MusselTryHarder · 12/01/2024 10:24

@thirdfiddle Yes at some point the verb "to identify" became suffixed with "as" and reinterpreted to mean "feels like" or has an "inner sense of being" but is that an identity in the same way that a role or job title could be an identity?

To take Transgender Trend's definition of a transwoman (a male who identifies as a woman) if you replace "identifies as" with "feels like" or "has an inner sense of being" then it reads much more differently, almost making the subjectiveness of the belief much more obvious. If my job title was cashier for instance, contrast "I identify as a cashier" versus "I feel like a cashier", or "I have an inner sense of being a cashier". None of these phrases actually inform you whether I am a cashier or not, but with "identifies as" it isn't as clear, in a sense. Possibly because the phrasing is newer? I can't quite put my finger on it.

Personally, I think "identifies as" is a rather generous turn of phrase, probably originally designed to obfuscate the dualistic nature of the statement, but there we go.

OP posts:
NoBinturongsHereMate · 12/01/2024 10:43

I think it helps to try the phrase with different aspects of identity like that.

If someone said to me 'I'm Deaf', or 'Being Deaf is an important part of my identity', I would assume they had severe hearing impairment (and possibly had BSL as their first or main language). If they said 'I identify as Deaf' I would be uncertain whether they had actual hearing impairment or were just pretending.

If someone said 'I'm a lab technician' I would assume that is indeed their job. If they said 'I identify as a lab technician' I'd think they were not one - and also that they were decidedly odd.

thirdfiddle · 12/01/2024 17:42

I wonder though if our equating 'identify as' with 'am not'/'am pretending to be' is a reaction to recent years of imposed gender identity theory rather than a longer standing association.

Okay, in general people's identities were not declared by saying 'I identify as'; they still had them. You might identify as a goth, or a Gooner, or German. You wouldn't say 'I identify as a goth' you'd say 'I am a goth' but it was understood you were talking about an identity group. Or more likely you wouldn't say it at all because you'd demonstrate it via the uniform.

Even identities with groups that really are pure social constructs are falsifiable by reference to the definition of the group in question. If you say you're a goth but you're never seen in black, people could reasonably say 'no you're not'.

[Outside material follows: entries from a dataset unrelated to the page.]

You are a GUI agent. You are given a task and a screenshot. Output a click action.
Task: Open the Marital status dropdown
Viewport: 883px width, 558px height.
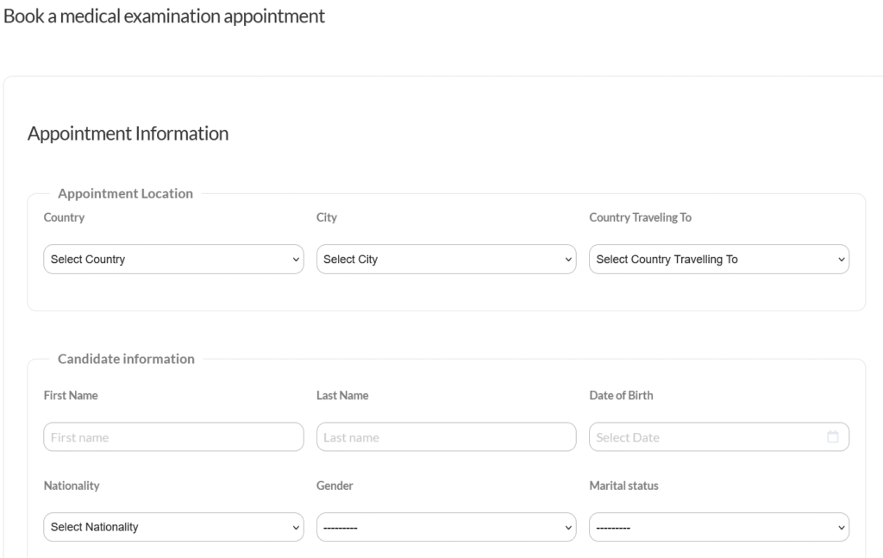718,527
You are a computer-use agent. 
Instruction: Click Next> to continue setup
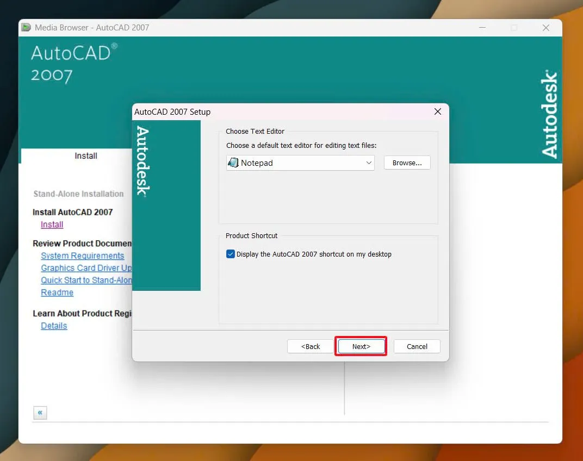361,346
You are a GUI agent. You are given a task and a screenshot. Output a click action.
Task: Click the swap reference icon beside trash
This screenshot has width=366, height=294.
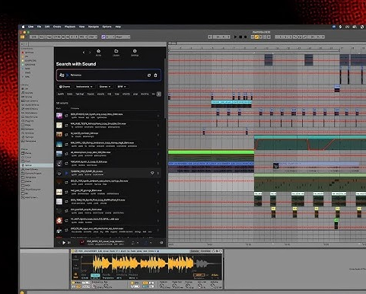pos(149,75)
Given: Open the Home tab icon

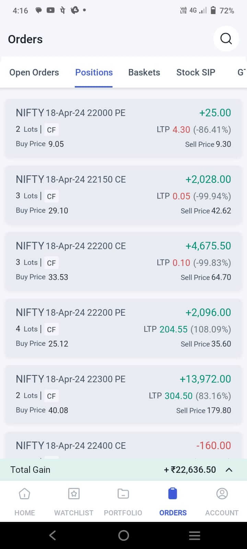Looking at the screenshot, I should point(25,494).
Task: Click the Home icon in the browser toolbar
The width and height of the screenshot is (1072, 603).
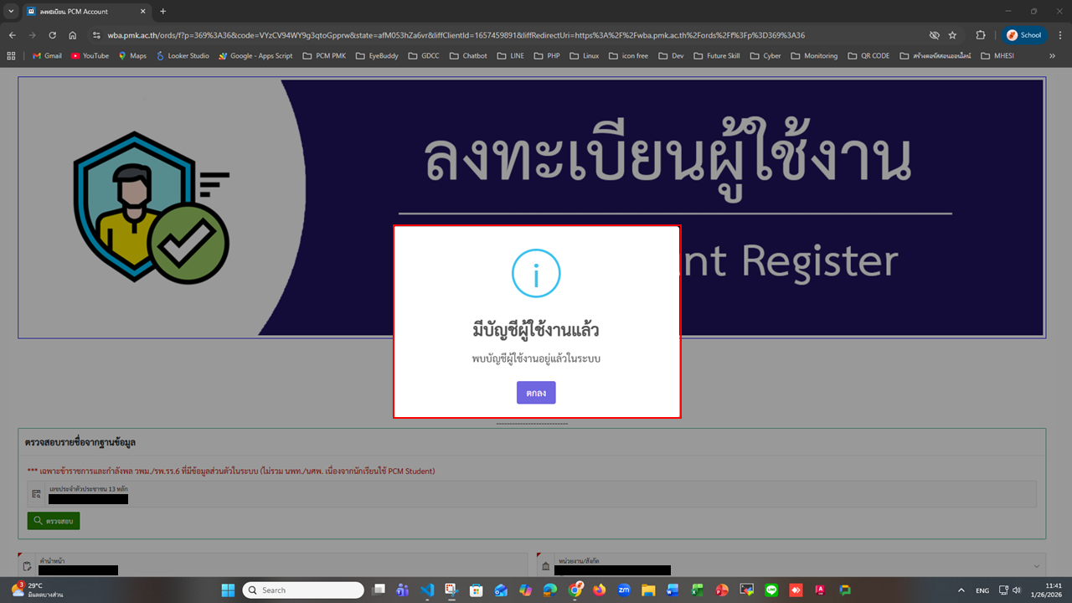Action: (x=72, y=35)
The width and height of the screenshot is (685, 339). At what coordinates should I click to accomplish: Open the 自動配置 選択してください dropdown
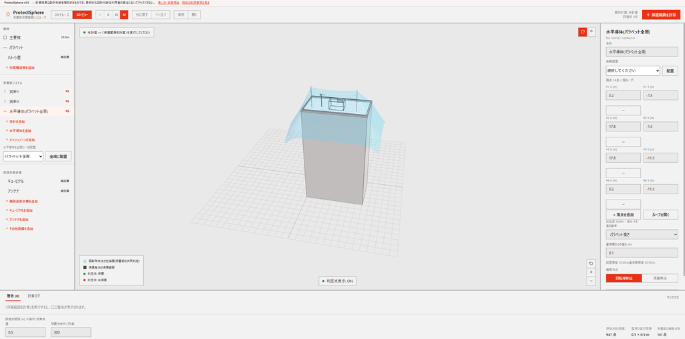[633, 70]
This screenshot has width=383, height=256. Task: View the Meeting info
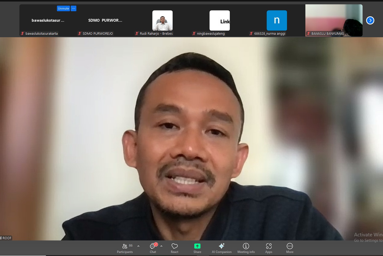pos(246,248)

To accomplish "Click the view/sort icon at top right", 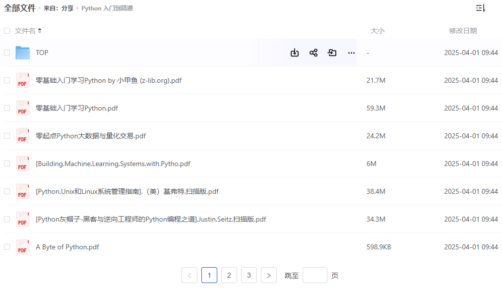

Being a woman isn't a social construct, there's a physical reality behind it. And claiming that as an identity when you don't fit the physical definition is offensive. Just like saying you're disabled when you're not is offensive. If we allowed it it would detract from the rights of the group as a whole. If male people can be women, there's no need for women's sports - some women are just as strong as the men. If women can have male bodies, there's no way to have separate women's spaces in any useful way or point in doing so. If male people can be female in terms of the EA it's hard to prevent discrimination - if you're passed over in favour of a transwoman because you're a woman in your 20s and your boss thinks you might get pregnant, the company can say look we're employing a female person, this can't be sex discrimination.

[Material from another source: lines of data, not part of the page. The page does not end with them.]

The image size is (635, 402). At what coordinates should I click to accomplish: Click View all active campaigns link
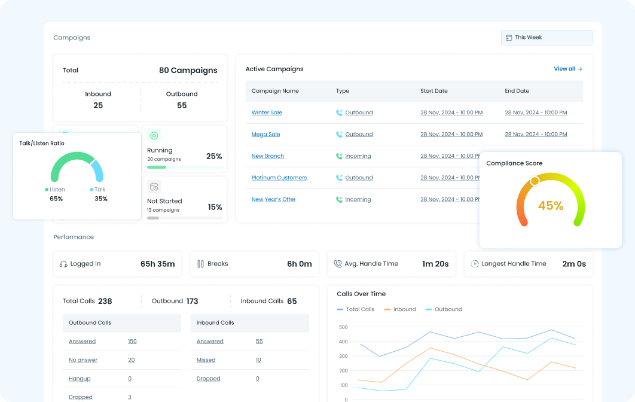pyautogui.click(x=567, y=69)
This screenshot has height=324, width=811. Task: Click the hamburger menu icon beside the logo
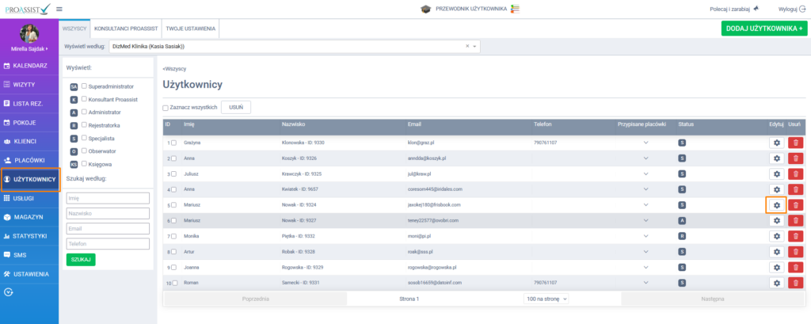[x=59, y=9]
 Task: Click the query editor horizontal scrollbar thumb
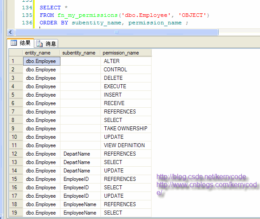pos(116,32)
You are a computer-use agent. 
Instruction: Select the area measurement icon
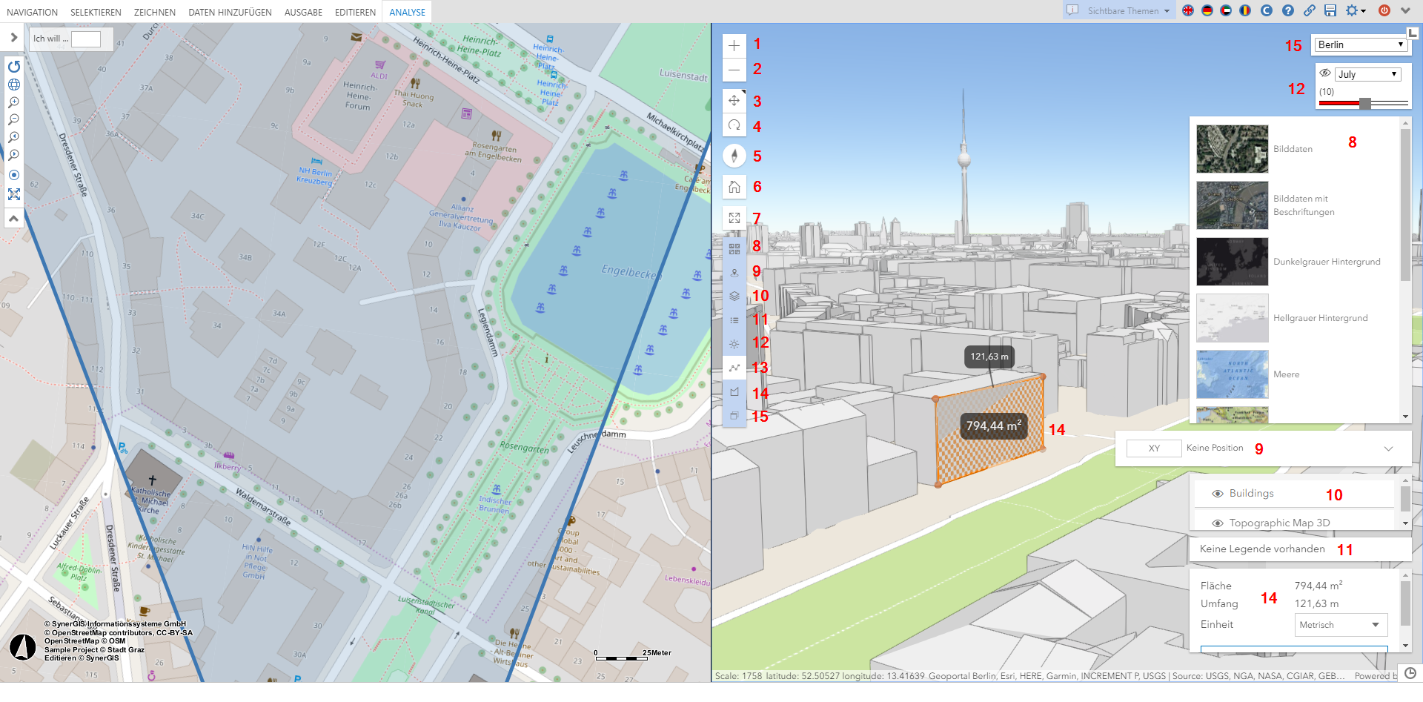click(x=734, y=391)
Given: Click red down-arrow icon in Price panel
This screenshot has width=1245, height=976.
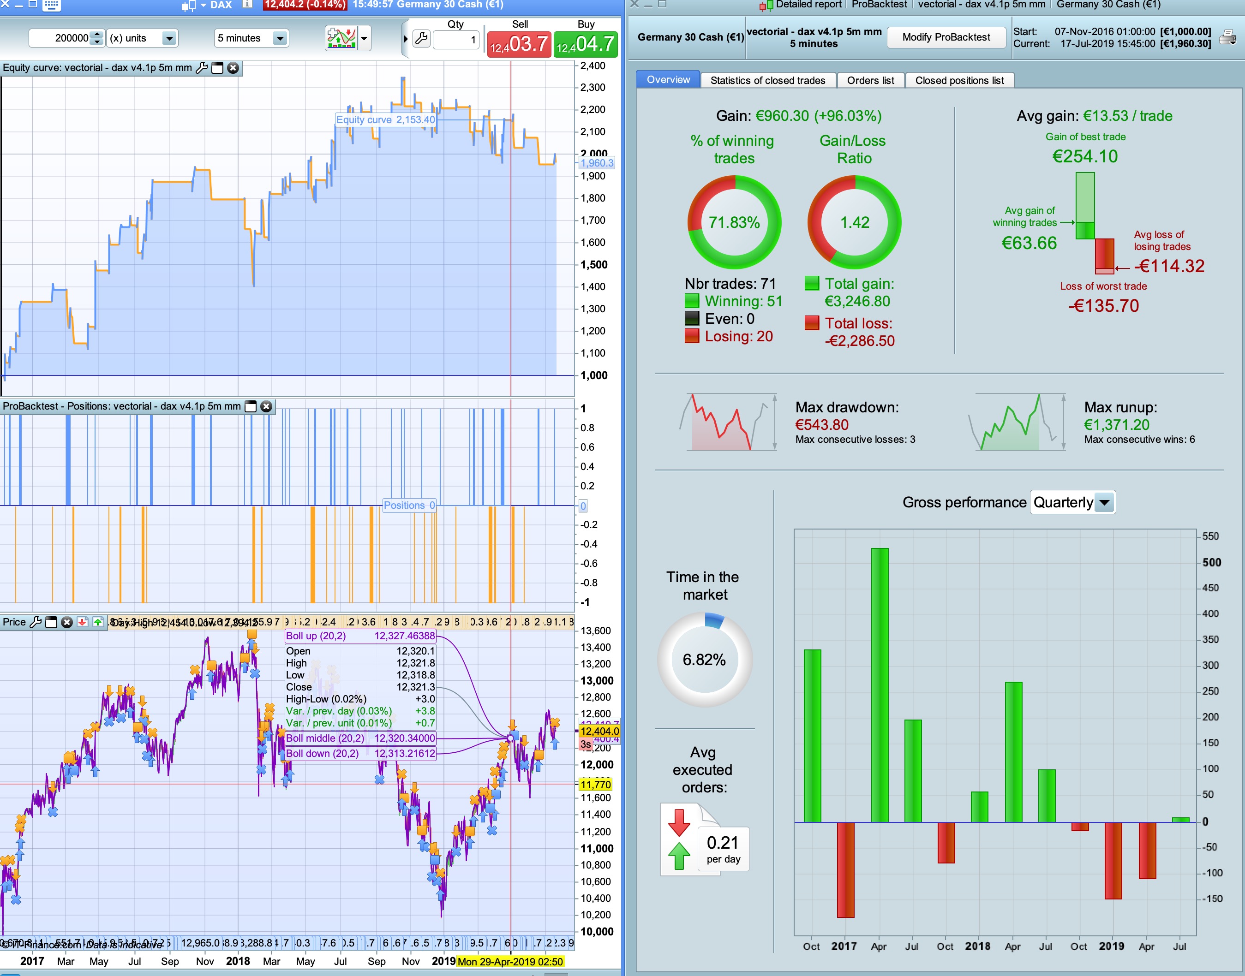Looking at the screenshot, I should (82, 622).
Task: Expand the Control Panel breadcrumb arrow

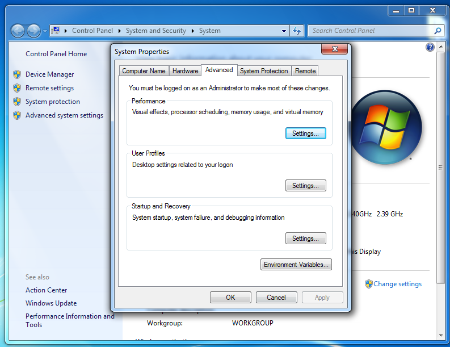Action: 118,31
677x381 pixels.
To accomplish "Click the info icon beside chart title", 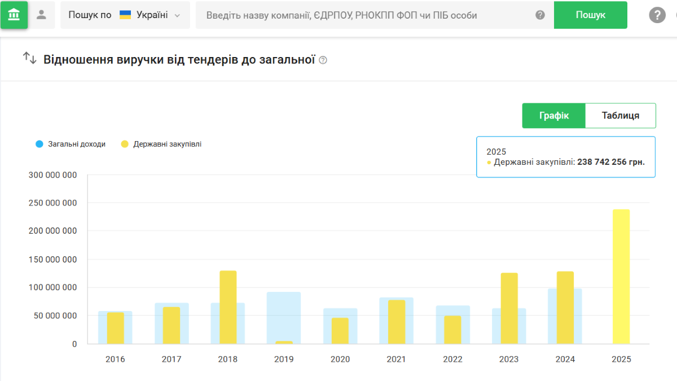I will (x=323, y=60).
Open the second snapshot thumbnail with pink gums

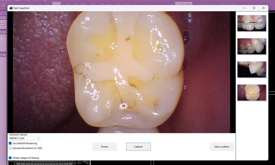(252, 46)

Nellodee · 12/01/2024 19:10

Transwomen don’t have a sense they are female because they cannot possibly know what that feels like. They never have been and will never be female. If they have a sense that they are female, that sense has no basis in reality and is more accurately described as a delusion. At best, they have a factually incorrect sense that they are some fabricated version of what they imagine being female to be.

Anyone who has ever ejaculated or menstruated knows their sex and this knowledge is entirely different to some mystical sense.

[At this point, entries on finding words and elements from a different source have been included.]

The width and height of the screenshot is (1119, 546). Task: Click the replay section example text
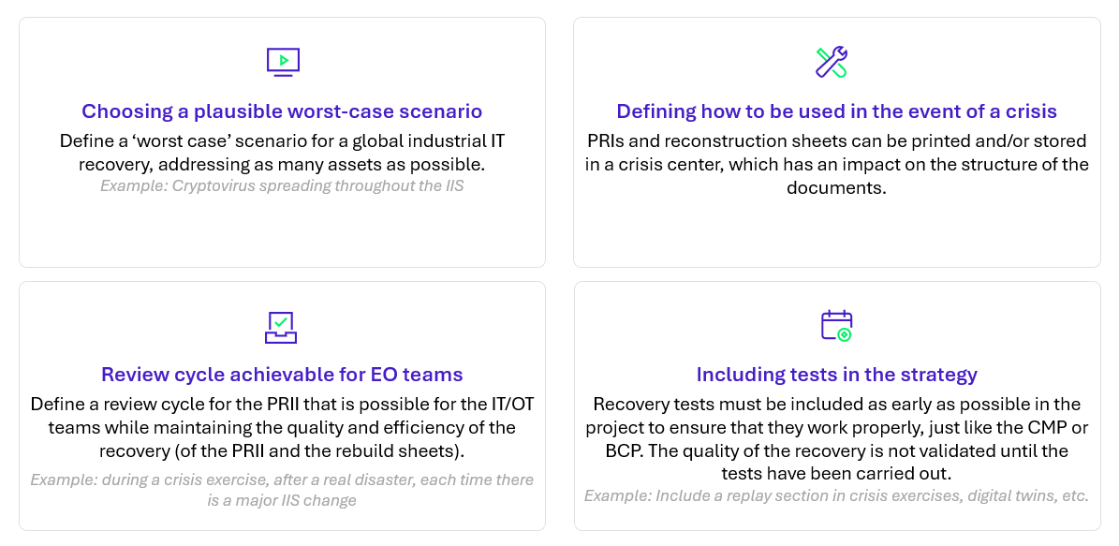[x=837, y=496]
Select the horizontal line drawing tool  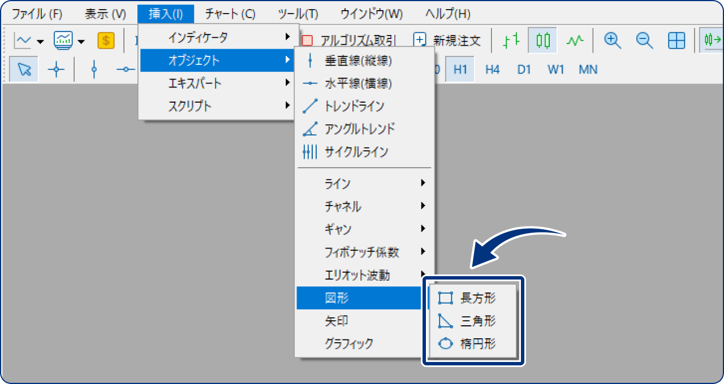click(x=126, y=69)
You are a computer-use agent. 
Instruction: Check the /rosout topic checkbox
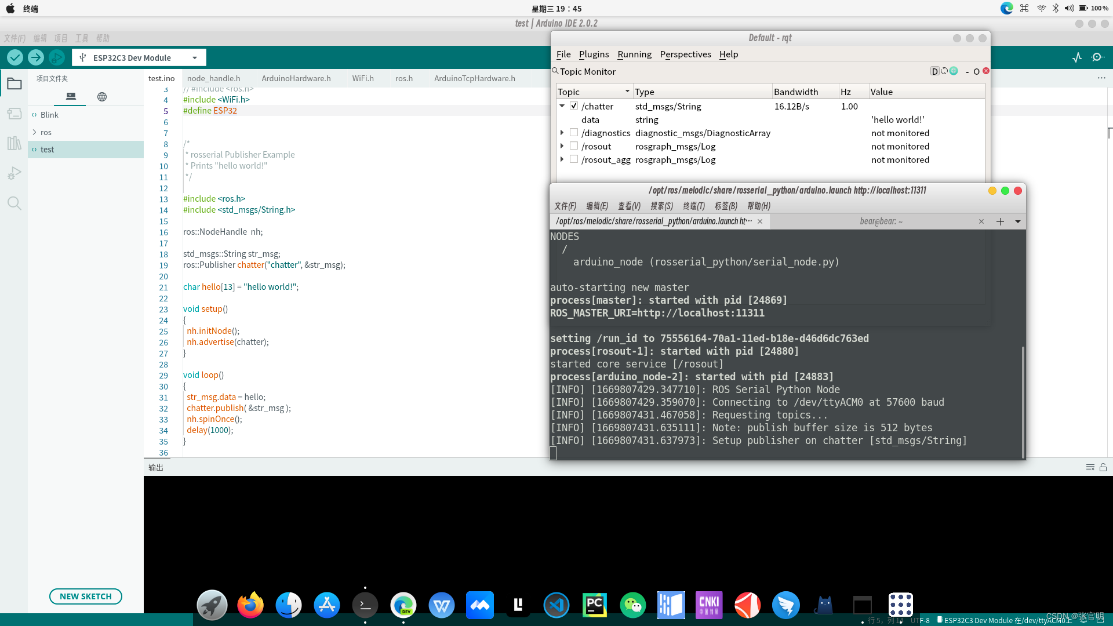(574, 145)
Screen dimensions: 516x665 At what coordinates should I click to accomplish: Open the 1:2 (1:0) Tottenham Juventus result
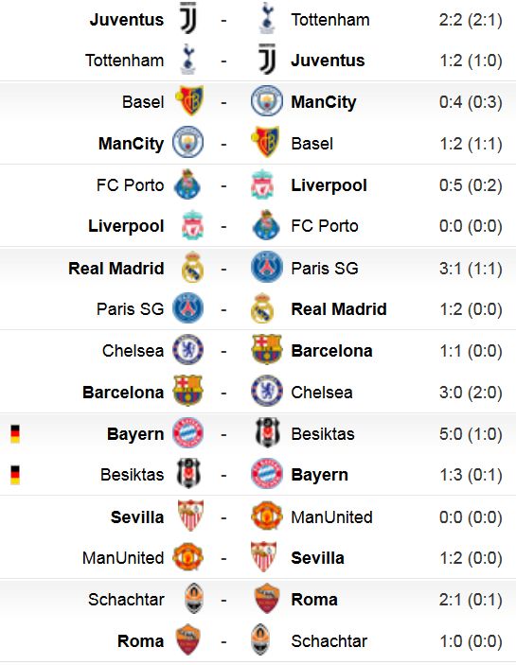click(471, 61)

Sorry, no help to the OP, but that particular “definition” gave me the rage (as I lie here cramping from having my fibroids sliced out of me this morning).

Nellodee · 12/01/2024 19:14

I am not saying people who have never ejaculated or menstruated aren’t male or female, of course, only that there’s no doubt at all if you have done either of those things. None of this bullshit “how do you even know you’re a woman if you haven’t had your chromosomes tested?”